Social Web Scraper

Thanks to my colleague Zhanna Khaymedinova for the idea of this exercise!

Nowadays there are tons of information on the internet. And no wonder that such information even if targeted to humans, is often collected and processed by robots.

In this task you are to write a small program which collects data over the social network. Start from here:

John Doe at Fake Social Network

You see that each page represents a person with different name, date of birth and net worth. Also each page provides links to few other people somehow related to given one, so that from John Doe you can navigate to Dan Wagner (via "Friends") and from here to Dave Johnson (via messages on the "Wall").

The Task

The goal is to sum up net worth figures for all persons with specific last name (e.g. Johnson) who are reachable (via any number of links) from John Doe.

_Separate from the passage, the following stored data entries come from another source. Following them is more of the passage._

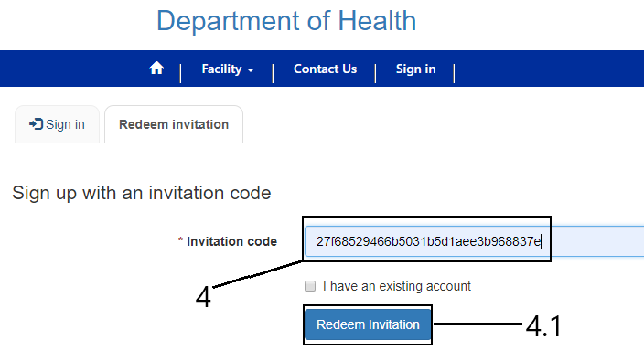This screenshot has height=361, width=644.
Task: Click the Facility dropdown caret arrow
Action: (x=251, y=70)
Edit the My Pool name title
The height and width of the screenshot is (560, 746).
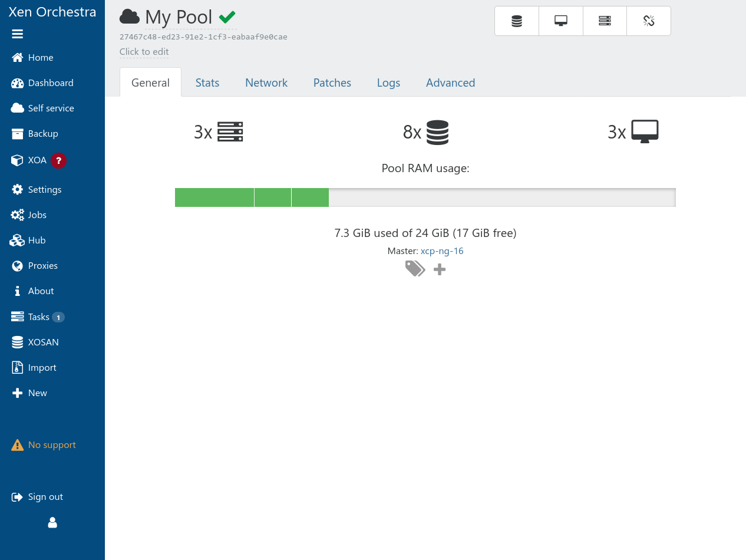pyautogui.click(x=179, y=17)
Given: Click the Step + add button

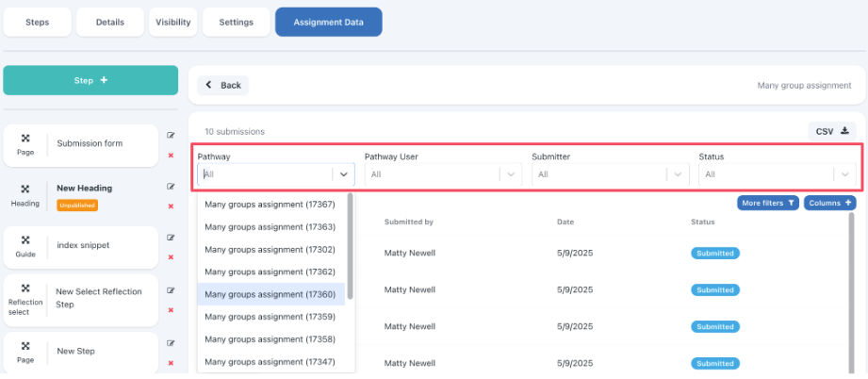Looking at the screenshot, I should [90, 80].
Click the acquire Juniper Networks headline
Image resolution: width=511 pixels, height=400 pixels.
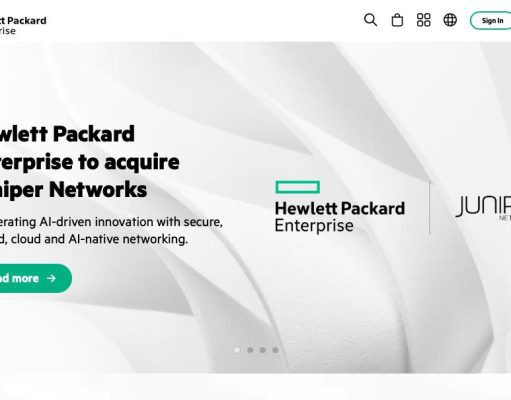click(x=89, y=162)

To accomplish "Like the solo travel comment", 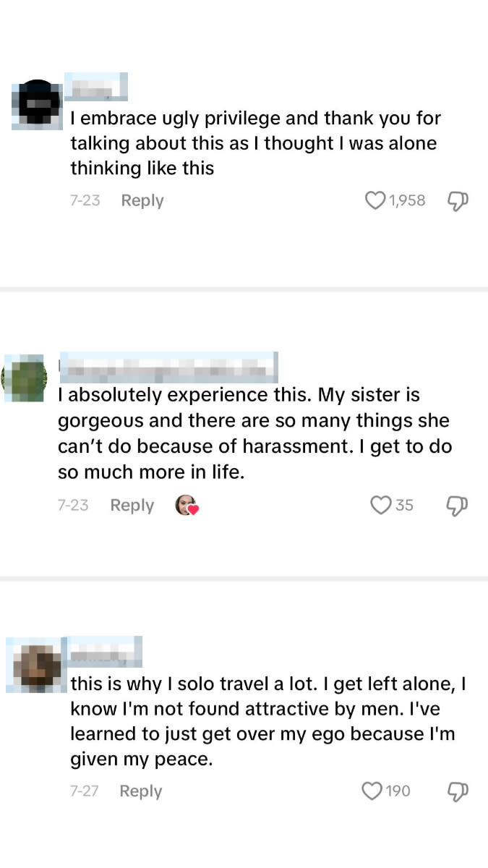I will pos(372,791).

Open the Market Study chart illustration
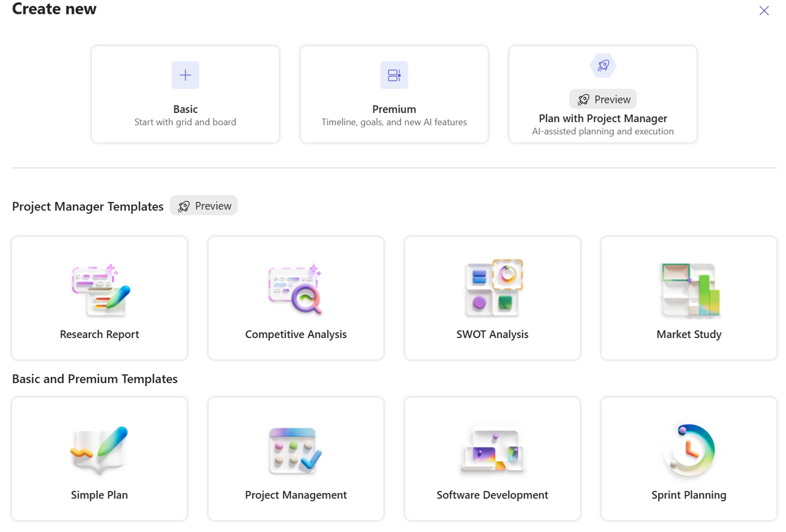coord(689,291)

View source of the page (by pressing Ctrl-U or using Inspect element feature in Google Chrome or Firebug plugin for FireFox) to see how elements of text could be distinguished (with regexps or some other method).

Typical approach is like following:

create a function to download page by url into string (for example here are hints for Python);
write function to extract references to other pages from the string (hint - they are in form <a href="./monika-s-smith.html"> - easy to fetch with regexp!);
also add functions to extract the last name and net worth;
now make a loop which traverses the social graph - avoid visiting the same pages for several times or you may stuck, (you may want to use Breadth First Search here);
the only thing remaining is to sum up all Johnsons for example.

There are also some things to note:

if your script have processed more than 1500 persons and still goes on - you obviously are in a loop of some kind, since there aren't that many pages;
note that site does not return pages very fast, so you may use separate script to fetch and save all reachable pages into temporary directory and then perform processing on saved files in case if you will try to process them more than once (due to some mistakes for example);
probably adding small delays (200-300 milliseconds) after fetching each page may surprisingly reduce delays introduced by site itself and speed up the process.

Input data will contain last name (lowercased) which we are interested in.
Answer should contain total net worth for all people with such last name who are reachable from the initial page.

Example:

input data:
doe

answer:
130000